### Directions
Up to and including the line that contains "Given: Open the battery power status icon", reproduce every line exactly, beginning with the first line below.

· · · · ·

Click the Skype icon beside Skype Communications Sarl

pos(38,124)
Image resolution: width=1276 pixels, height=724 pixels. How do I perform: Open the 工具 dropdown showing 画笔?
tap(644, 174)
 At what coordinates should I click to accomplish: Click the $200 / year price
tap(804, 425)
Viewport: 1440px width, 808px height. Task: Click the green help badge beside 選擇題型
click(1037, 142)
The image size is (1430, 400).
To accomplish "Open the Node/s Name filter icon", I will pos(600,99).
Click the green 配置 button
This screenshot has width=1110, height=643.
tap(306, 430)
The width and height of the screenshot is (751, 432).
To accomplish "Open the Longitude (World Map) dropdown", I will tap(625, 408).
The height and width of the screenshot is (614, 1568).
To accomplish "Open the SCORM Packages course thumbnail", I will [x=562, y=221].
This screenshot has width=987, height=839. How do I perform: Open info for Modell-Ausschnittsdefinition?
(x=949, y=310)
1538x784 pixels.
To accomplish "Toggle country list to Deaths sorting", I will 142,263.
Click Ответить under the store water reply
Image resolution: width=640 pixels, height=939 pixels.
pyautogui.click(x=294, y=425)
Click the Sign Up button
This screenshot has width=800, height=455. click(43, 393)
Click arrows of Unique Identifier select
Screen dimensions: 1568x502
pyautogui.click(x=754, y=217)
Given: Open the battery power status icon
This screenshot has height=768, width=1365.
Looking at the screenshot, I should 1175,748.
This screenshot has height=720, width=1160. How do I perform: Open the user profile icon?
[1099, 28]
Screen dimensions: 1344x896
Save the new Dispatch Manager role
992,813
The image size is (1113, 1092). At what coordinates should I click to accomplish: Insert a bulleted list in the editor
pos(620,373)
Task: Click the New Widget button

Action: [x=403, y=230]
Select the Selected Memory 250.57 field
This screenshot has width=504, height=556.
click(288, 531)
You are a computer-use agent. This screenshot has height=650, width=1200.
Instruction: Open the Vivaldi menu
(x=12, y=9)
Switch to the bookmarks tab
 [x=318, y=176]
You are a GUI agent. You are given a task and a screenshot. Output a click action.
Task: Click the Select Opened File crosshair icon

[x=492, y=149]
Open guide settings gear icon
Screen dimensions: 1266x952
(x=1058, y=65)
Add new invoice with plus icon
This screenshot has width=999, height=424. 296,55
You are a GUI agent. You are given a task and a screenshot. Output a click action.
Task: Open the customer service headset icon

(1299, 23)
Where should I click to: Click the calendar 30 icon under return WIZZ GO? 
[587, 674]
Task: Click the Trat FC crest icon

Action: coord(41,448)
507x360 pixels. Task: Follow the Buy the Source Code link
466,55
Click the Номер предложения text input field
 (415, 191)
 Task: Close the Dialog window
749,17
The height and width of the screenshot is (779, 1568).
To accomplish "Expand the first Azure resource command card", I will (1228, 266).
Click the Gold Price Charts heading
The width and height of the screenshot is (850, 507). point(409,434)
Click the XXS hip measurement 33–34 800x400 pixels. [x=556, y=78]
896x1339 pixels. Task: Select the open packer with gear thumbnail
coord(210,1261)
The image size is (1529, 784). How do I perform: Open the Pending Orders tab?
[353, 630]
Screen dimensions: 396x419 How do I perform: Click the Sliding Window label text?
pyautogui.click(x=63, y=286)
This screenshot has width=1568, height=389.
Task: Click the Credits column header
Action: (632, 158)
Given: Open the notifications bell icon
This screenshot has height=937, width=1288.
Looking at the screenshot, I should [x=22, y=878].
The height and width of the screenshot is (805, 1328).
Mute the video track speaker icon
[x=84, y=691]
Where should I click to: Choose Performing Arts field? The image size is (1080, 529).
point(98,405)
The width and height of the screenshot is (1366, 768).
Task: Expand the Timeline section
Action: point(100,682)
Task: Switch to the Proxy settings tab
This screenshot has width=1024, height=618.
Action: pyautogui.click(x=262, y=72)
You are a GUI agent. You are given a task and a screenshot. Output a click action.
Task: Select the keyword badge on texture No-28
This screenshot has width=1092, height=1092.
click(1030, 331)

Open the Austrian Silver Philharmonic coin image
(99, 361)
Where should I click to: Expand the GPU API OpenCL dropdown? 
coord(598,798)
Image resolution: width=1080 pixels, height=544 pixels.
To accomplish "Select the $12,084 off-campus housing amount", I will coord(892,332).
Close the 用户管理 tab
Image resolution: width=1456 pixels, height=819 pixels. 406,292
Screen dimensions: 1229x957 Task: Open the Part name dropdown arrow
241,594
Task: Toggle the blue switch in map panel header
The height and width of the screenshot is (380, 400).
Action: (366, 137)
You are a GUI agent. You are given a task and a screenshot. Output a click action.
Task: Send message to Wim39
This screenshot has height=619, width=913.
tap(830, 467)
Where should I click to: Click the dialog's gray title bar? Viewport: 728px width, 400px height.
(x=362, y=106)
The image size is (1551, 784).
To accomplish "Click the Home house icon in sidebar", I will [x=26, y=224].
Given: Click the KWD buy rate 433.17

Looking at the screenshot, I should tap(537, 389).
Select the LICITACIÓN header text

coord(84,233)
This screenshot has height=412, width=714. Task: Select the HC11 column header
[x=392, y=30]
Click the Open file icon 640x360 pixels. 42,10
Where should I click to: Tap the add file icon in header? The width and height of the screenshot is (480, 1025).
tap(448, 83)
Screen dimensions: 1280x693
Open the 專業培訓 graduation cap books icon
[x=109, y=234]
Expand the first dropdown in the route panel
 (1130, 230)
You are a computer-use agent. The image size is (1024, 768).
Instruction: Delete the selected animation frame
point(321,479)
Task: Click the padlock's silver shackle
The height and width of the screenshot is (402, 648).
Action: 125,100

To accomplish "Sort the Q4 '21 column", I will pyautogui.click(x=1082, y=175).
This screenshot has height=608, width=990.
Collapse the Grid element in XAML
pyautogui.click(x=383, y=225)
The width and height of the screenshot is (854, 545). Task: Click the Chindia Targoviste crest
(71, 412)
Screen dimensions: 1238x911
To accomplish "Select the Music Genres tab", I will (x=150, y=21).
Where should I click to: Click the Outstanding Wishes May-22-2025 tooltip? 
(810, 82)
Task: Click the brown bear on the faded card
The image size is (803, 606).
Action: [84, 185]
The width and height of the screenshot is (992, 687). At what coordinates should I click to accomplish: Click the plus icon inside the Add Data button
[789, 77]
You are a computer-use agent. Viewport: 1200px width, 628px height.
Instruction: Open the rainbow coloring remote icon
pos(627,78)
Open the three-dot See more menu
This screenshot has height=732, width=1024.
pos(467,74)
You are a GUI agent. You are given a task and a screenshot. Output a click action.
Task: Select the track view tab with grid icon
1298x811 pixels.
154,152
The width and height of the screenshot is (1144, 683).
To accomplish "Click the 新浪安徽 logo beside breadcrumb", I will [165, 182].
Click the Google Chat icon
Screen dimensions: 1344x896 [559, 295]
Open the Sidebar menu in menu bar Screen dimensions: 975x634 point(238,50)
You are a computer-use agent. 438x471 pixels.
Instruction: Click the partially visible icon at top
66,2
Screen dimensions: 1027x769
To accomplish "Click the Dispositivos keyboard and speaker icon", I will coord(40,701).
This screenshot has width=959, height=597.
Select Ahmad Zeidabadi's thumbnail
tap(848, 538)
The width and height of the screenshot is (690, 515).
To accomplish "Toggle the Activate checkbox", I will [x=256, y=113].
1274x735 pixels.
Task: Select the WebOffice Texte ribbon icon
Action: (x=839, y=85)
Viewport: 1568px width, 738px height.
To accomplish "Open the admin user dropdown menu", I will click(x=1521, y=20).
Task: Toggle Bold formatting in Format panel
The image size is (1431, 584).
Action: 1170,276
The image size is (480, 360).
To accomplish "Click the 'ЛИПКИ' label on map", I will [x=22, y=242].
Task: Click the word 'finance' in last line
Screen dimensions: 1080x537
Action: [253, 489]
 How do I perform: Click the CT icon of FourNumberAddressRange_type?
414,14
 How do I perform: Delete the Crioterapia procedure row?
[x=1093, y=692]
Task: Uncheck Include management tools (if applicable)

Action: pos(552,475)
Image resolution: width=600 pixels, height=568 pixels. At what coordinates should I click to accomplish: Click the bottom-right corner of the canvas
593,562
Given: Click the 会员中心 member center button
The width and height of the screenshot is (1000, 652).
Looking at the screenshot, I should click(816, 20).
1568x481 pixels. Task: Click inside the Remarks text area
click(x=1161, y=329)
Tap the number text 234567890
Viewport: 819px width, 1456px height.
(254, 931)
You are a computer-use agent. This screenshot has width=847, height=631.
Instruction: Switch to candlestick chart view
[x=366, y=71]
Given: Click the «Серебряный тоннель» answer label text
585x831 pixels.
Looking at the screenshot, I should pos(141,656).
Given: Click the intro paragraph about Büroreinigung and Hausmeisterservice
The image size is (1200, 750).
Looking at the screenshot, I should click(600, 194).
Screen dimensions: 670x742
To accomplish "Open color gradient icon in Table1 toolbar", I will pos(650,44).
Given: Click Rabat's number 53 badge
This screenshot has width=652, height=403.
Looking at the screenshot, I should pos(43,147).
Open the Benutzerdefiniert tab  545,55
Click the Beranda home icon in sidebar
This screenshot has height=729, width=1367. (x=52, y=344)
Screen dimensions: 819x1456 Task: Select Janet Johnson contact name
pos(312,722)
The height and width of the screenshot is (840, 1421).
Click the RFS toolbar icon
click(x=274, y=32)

· · · · ·

### Solution to this exercise
Click the Skype icon beside Skype Communications Sarl

pos(38,124)
Image resolution: width=1276 pixels, height=724 pixels. How do I perform: Open the 工具 dropdown showing 画笔?
tap(644, 174)
 At what coordinates should I click to accomplish: Click the $200 / year price
tap(804, 425)
Viewport: 1440px width, 808px height. Task: Click the green help badge beside 選擇題型
click(1037, 142)
The image size is (1430, 400).
To accomplish "Open the Node/s Name filter icon", I will pos(600,99).
Click the green 配置 button
This screenshot has width=1110, height=643.
tap(306, 430)
The width and height of the screenshot is (751, 432).
To accomplish "Open the Longitude (World Map) dropdown", I will tap(625, 408).
The height and width of the screenshot is (614, 1568).
To accomplish "Open the SCORM Packages course thumbnail", I will [x=562, y=221].
This screenshot has width=987, height=839. How do I perform: Open info for Modell-Ausschnittsdefinition?
(x=949, y=310)
1538x784 pixels.
To accomplish "Toggle country list to Deaths sorting", I will 142,263.
Click Ответить under the store water reply
Image resolution: width=640 pixels, height=939 pixels.
pyautogui.click(x=294, y=425)
Click the Sign Up button
This screenshot has width=800, height=455. click(43, 393)
Click arrows of Unique Identifier select
Screen dimensions: 1568x502
pyautogui.click(x=754, y=217)
Given: Open the battery power status icon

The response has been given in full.